[Start of section]
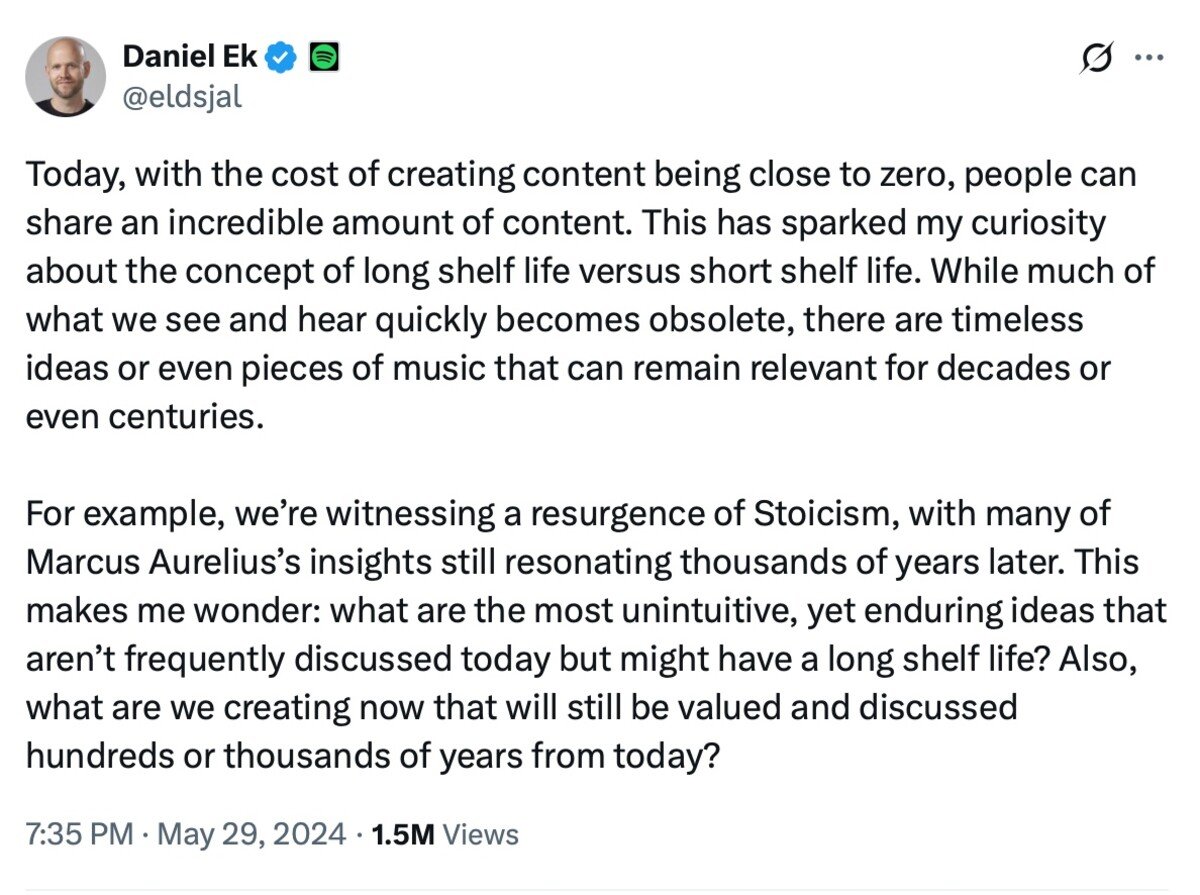Screen dimensions: 1200x895
Task: Click the verified badge next to name
Action: pyautogui.click(x=279, y=57)
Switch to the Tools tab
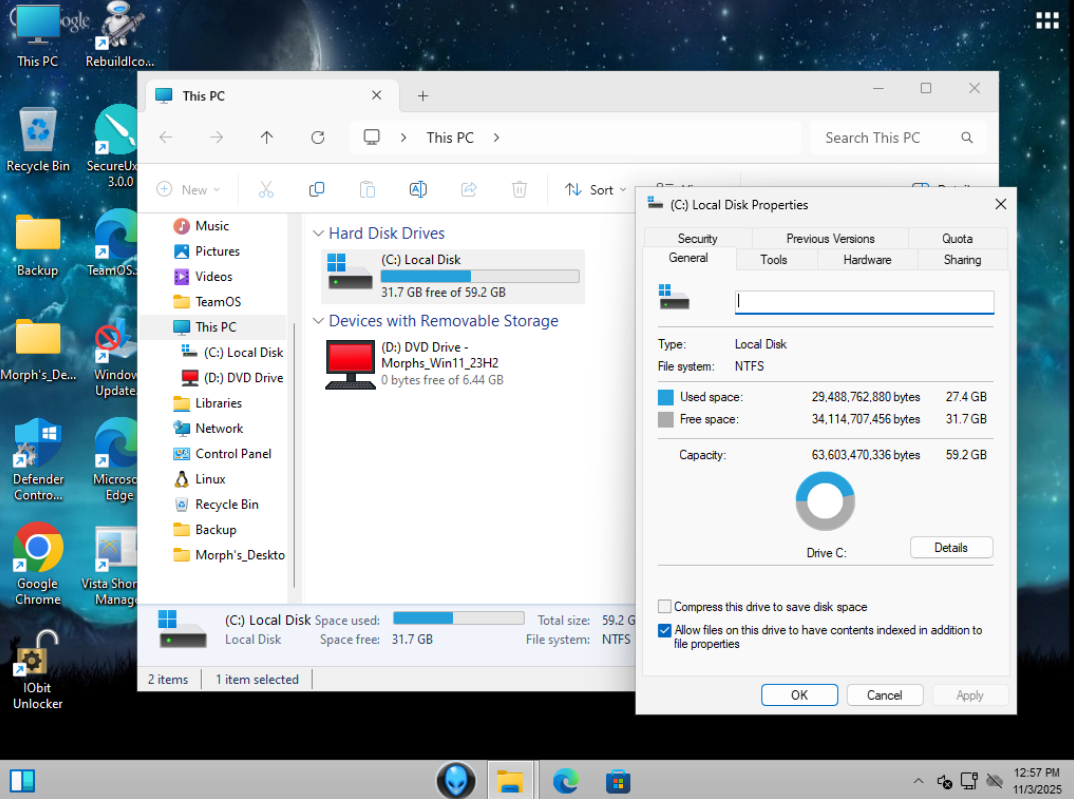The image size is (1074, 799). click(773, 260)
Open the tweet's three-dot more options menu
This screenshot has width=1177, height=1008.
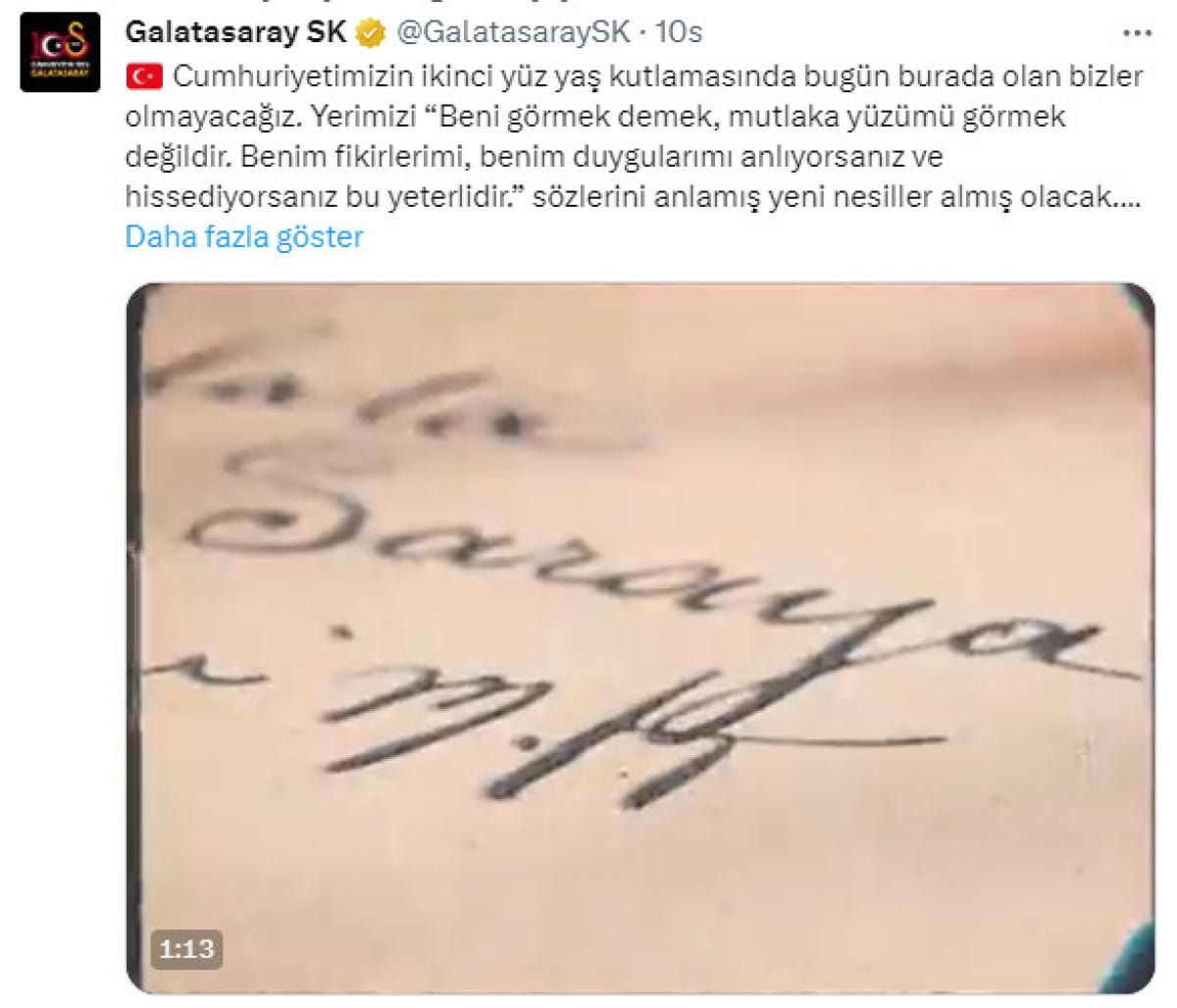(x=1137, y=32)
[End of section]
### Brief:
Skipping any pictures, copy the line that holds "Open the tweet's three-dot more options menu" and each line after it through the last line of the records, unchanged, and no other lines.

### Your solution:
Open the tweet's three-dot more options menu
This screenshot has width=1177, height=1008.
(x=1137, y=32)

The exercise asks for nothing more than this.